Défense
Attentat de Karachi : Cérémonie du souvenir à Cherbourg

Actualité

Attentat de Karachi : Cérémonie du souvenir à Cherbourg

Défense

Dix ans jour pour jour après l'attentat de Karachi, les proches des victimes se sont réunies hier, à Cherbourg, pour participer à une cérémonie devant la plaque commémorative de ce drame, qui a causé la mort de 11 Français le 8 mai 2002. Ils travaillaient à Karachi pour le compte de l'ex-Direction des Constructions Navales (aujourd'hui DCNS), qui était alors une administration, dans le cadre de la construction en transfert de technologie de sous-marins du type Agosta 90B commandés par le Pakistan. Dix ans après l'attentat, les familles des victimes, mais aussi les personnels blessés, réclament toujours que la justice fasse toute la lumière sur cette attaque. Des soupçons pèsent notamment sur le fait que l'attentat aurait pu être perpétré en représailles à l'arrêt du versement, par la France, de commissions payées en marge du contrat. Dans cette affaire, il est également question d'éventuelles rétro-commissions qui auraient pu servir à financer la campagne présidentielle d'Edouard Balladur, en 1995. Alors que deux informations judiciaires ont été ouvertes, les magistrats ont progressé difficilement dans leurs investigations ces dernières années, notamment en raison de l'impossibilité d'accéder à certaines données classifiées.
Pour les familles, l'élection d'un nouveau président de la République représente un véritable espoir.
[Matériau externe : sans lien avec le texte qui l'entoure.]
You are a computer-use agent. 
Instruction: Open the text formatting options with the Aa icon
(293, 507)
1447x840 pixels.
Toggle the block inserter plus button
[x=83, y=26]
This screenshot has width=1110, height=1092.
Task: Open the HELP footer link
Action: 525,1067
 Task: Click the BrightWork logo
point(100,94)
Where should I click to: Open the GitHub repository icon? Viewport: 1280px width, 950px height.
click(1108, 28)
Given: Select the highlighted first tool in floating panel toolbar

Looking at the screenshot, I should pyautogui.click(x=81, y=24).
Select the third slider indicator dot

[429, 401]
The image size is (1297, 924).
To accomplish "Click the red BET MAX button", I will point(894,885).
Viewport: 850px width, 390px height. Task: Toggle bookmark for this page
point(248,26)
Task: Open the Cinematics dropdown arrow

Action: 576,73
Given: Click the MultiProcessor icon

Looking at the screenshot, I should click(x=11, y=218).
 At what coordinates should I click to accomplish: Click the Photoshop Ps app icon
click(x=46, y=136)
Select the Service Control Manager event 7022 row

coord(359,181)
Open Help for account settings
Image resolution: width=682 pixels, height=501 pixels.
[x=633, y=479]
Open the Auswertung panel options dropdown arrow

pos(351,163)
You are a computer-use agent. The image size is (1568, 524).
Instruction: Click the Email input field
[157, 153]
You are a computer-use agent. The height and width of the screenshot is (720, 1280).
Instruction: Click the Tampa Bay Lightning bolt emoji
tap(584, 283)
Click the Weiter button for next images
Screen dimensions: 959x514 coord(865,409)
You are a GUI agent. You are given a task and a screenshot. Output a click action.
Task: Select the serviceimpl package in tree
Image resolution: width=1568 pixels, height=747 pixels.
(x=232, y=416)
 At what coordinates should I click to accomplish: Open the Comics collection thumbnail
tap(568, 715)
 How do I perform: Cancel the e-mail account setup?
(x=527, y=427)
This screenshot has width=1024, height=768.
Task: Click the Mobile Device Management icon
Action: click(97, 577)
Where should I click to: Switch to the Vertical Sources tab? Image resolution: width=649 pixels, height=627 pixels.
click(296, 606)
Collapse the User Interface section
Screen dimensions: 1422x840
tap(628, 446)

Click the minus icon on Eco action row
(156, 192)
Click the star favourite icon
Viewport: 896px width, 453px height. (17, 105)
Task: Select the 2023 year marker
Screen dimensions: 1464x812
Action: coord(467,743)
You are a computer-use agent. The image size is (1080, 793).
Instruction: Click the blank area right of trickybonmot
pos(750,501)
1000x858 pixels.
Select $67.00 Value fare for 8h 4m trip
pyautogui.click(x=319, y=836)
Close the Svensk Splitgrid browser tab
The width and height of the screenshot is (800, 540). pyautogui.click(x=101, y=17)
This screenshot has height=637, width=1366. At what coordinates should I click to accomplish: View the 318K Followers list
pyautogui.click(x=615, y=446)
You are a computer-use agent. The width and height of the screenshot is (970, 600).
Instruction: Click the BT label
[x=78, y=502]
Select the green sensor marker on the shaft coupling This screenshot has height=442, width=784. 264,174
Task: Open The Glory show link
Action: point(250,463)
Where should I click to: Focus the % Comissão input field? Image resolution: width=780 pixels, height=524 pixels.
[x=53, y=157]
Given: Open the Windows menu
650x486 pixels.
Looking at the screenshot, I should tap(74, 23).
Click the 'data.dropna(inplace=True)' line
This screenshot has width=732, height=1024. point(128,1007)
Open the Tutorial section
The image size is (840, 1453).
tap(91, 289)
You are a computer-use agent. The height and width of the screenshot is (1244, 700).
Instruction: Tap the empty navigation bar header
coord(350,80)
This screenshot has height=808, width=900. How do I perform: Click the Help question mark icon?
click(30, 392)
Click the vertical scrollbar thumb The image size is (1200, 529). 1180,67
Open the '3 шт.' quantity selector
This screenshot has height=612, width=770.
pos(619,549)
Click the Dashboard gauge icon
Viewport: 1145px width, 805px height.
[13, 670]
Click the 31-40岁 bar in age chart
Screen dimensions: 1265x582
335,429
François Hollande, qui les a rencontrées il y a quelques semaines, a assuré que le secret défense serait levé sur les documents nécessaires aux juges, dès lors que ces éléments ne mettaient pas en cause la sûreté de l'Etat. Hier, Bernard Cazeneuve, député-maire socialiste de Cherbourg, a estimé que « la vérité est pour l'Etat et ses pouvoirs constitués un devoir moral qui suppose que toutes les institutions de la République se mobilisent pour la rendre possible ».